After a difficult period last year, Reed decided to record a new album on his own. The result, “My Way Home,” has jump-started his career.
“When you teach something, you kind of have to dissect it and think about it in a different way,” Reed said. “[The class] made me think more and more about how that music has influenced me as a writer.”
Reed said he loves teaching gospel and agrees the music might sound deeply Christian to some. However, he firmly identifies as Jewish, and to him gospel is more “inspirational” than religious.
“Obviously there’s language that you can’t avoid, but I’m hoping that the understanding of that language has been that people can interpret the lyrics in their own way,” he said. “And not ‘Jesus Christ is their Lord and savior,’ which is not what it’s about for me.
“But if someone is a Christian and hears this record and it affirms their faith, that’s fine with me. I would rather make music for everybody.”
Reed said he’s always been comfortable working in the world of African-American music. His father, Howard, who wrote for the Boston Phoenix — and is becoming more Jewish with age, Reed says — turned him on to soul music when he was a kid.
After high school, Reed spent a year in Clarksdale, Miss., to help restart a local oldies radio station. When that fell through, he ended up playing music regularly with a bunch of local musicians, such as blues drummer Sam Carr. The musicians gave him the “Paperboy” nickname for the “Newsies”-style hat he liked to wear.
Reed then spent a year at the University of Chicago, a school entrenched on the city’s South Side — the mostly black and low-income region stigmatized as a hotbed of gun violence.
Instead of attending class, he focused on developing his soul music show on the college radio station. Reed spent his time hanging fliers for his show by local barbershops and stores. He would cultivate an impressive following, and local musicians began asking that their music be played.
After meeting Mitty Collier, a singer who put out several singles on the legendary Chess Records label in the 1960s, Reed began playing piano in her newly formed storefront church.

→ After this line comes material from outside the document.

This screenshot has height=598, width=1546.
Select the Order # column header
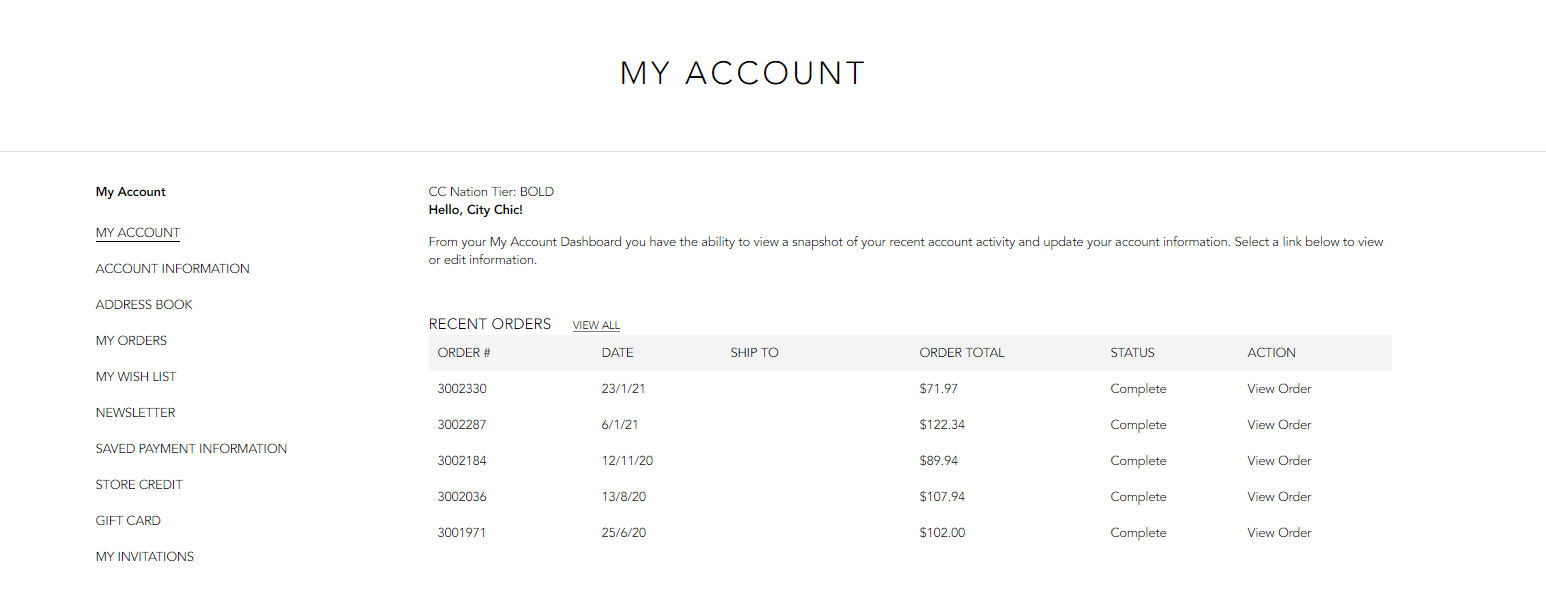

Reed became disillusioned with school — he said the students didn’t appreciate the rich culture of the South Side — and returned to the Boston area to begin his own music career. His first album of original material, “Roll With You,” earned him an international tour, and his ensuing album, “Come and Get It,” was released on Capitol Records.
Offstage, Reed is a walking soul music encyclopedia who name-drops influences like Wilson Pickett and Otis Redding. His No. 1 idol — as a “singer, guitarist, songwriter and performer” — is the late Bobby Womack, who wrote several hits in the ’70s.
Reed can also effortlessly explain the rich history of Jews involved in the history of soul and blues music — such as Phil and Leonard Chess, the immigrants behind Chess Records, along with “literally every single independent record label,” he said.
Being Jewish, he said, undoubtedly impacts his understanding of music “from a cultural point of view.”
“My [Jewish] grandfather, for instance, loved Handel — so you can appreciate the artistry of something separated from the religious elements,” Reed said. “It’s all about trying to get to the heart of what’s important musically.”